僕は藤本彰宣先生の班でして、今回も色々と勉強になりました・・・。

彰宣先生は現在北辰会の育成部長であり、非常に教えるのが上手な先輩です。

学術を教わると同時に、自分が教える立場に立った場合を想定しての「教え方」も、非常に勉強になりました。

そして終わった後は例によってお酒・・・。

今回も前回に引き続き、大阪で「廣田きらめき薬局・煌鍼灸院」を開業されている廣田三知郎先生と、マニアック~な話をガッチリとしてまいりました・・・。

(一般人も専門家も、廣田先生のブログは必見の内容ですよ!!!)

まあ、まだまだし足りないといえばし足りないですが、いつまでもやってたらすぐ朝になっちゃいます。(苦笑)

という訳で、後ろ髪をひかれながら終電で引き揚げてきました・・・。

廣田先生は僕と同年代ですが、鍼灸師に加えて薬剤師のライセンスも併せ持ち、薬局と鍼灸院を同時に経営しつつ、何人ものお子さんを育てつつ、

 

趣味であるバイクに乗りつつ、サーフィンにも乗りつつ、頭脳明晰かつパワフルかつイケメンかつ刺激的な先生です。(笑)

僕自身はこれまで鍼灸一辺倒でやって来た人間なので、漢方薬はまだまだ自在に使いこなすことは出来ない、というのが正直なところですが、

廣田先生のように漢方薬での臨床もされている先生の話を聞くと、非常に参考になるところがあります。

これは本来は鍼灸医学も漢方薬の医学も、共通の東洋医学の理論の上に成り立っている医学だからです。
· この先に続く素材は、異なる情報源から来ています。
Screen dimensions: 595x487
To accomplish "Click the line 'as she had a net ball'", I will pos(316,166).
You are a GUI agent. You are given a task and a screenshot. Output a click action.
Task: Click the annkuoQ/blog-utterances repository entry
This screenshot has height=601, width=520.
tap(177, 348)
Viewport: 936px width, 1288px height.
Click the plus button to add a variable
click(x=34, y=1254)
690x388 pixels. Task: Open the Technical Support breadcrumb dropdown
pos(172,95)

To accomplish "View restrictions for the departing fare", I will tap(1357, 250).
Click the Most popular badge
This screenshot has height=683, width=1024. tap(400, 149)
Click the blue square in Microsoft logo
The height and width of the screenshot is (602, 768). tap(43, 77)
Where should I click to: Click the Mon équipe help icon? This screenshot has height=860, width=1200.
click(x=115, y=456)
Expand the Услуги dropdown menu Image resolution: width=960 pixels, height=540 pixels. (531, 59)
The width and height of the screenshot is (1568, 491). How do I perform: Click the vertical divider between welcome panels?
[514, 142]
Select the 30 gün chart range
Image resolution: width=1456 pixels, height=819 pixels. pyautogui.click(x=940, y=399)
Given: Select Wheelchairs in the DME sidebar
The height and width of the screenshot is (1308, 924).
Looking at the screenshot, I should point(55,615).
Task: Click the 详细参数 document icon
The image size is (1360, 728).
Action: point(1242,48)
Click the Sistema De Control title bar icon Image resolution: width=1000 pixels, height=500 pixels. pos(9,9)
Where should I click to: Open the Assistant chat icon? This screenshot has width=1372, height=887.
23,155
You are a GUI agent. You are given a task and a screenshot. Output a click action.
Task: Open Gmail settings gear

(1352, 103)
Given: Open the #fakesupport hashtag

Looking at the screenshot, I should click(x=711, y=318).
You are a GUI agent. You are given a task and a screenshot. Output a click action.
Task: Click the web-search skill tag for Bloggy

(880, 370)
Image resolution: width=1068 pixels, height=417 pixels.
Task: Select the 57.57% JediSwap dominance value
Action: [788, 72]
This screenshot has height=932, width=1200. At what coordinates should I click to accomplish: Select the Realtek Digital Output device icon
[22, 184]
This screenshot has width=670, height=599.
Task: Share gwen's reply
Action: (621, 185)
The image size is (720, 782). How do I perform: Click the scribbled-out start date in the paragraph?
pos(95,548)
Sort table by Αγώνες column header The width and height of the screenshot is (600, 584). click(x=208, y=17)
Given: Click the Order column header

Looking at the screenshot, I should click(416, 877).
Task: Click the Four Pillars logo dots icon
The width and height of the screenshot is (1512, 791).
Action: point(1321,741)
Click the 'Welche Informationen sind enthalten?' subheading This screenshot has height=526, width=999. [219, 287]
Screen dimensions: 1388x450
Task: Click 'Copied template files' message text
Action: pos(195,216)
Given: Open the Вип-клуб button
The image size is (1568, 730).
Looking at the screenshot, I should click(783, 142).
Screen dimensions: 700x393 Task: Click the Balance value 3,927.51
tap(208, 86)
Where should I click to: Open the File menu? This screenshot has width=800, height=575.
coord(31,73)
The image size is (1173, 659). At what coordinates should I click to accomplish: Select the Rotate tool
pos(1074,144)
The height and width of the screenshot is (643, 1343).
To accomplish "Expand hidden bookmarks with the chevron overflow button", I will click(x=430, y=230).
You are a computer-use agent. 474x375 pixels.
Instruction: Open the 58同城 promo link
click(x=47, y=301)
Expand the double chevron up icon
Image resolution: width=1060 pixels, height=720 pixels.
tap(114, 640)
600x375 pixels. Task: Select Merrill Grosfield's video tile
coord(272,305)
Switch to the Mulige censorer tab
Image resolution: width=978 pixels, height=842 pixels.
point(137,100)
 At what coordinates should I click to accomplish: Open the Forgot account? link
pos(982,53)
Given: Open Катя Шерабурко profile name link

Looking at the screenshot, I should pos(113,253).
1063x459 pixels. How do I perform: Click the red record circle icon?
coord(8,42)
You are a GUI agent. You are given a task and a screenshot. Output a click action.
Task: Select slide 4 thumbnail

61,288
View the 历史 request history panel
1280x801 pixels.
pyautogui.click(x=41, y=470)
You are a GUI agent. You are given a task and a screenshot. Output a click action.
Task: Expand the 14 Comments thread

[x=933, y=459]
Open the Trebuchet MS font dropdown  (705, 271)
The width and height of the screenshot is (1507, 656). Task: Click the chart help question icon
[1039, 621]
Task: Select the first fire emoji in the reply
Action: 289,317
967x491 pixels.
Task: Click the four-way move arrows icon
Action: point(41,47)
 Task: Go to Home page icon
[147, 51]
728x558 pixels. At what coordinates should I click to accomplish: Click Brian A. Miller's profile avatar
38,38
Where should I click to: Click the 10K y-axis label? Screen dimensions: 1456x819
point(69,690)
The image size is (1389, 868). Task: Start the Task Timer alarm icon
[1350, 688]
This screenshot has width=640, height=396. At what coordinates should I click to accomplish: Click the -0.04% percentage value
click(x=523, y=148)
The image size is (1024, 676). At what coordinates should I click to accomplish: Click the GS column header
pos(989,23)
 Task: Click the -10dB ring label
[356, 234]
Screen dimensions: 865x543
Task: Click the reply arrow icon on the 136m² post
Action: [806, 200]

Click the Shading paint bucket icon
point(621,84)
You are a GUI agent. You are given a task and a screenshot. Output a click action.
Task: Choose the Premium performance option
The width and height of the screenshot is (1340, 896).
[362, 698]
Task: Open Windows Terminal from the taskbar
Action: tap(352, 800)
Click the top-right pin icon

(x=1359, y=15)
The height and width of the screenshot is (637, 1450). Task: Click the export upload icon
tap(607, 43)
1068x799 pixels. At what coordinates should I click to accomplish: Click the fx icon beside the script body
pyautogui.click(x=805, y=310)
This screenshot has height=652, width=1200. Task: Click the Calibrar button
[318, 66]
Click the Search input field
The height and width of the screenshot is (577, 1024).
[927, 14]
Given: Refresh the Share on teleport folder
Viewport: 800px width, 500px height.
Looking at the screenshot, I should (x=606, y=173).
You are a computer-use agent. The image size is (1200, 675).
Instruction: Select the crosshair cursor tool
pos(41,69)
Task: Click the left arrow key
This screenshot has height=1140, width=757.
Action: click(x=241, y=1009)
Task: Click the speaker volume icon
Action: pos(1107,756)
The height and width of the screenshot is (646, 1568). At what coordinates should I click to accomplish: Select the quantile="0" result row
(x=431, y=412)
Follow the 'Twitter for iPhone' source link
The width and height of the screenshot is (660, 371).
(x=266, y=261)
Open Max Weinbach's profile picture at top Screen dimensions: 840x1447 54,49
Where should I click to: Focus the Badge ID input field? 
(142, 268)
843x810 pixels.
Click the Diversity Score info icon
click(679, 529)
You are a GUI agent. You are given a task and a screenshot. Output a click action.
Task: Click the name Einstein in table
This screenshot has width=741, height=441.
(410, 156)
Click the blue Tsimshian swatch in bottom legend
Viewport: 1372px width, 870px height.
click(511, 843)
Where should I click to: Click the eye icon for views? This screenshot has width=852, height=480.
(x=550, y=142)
以前このブログで紹介した神戸の「輝鍼灸院」院長、原元氣先生と言い、刺激的な同世代が多いということも、僕が北辰会に学びに行く大きな理由の一つなのです。

先生方のように、「ガチ」でやれる同世代の同業者がいる、ということは、色々な意味でとてもありがたいことなんです。

僕もまだまだ、素晴らしき同世代に後れをとらないように頑張ろうと思っております。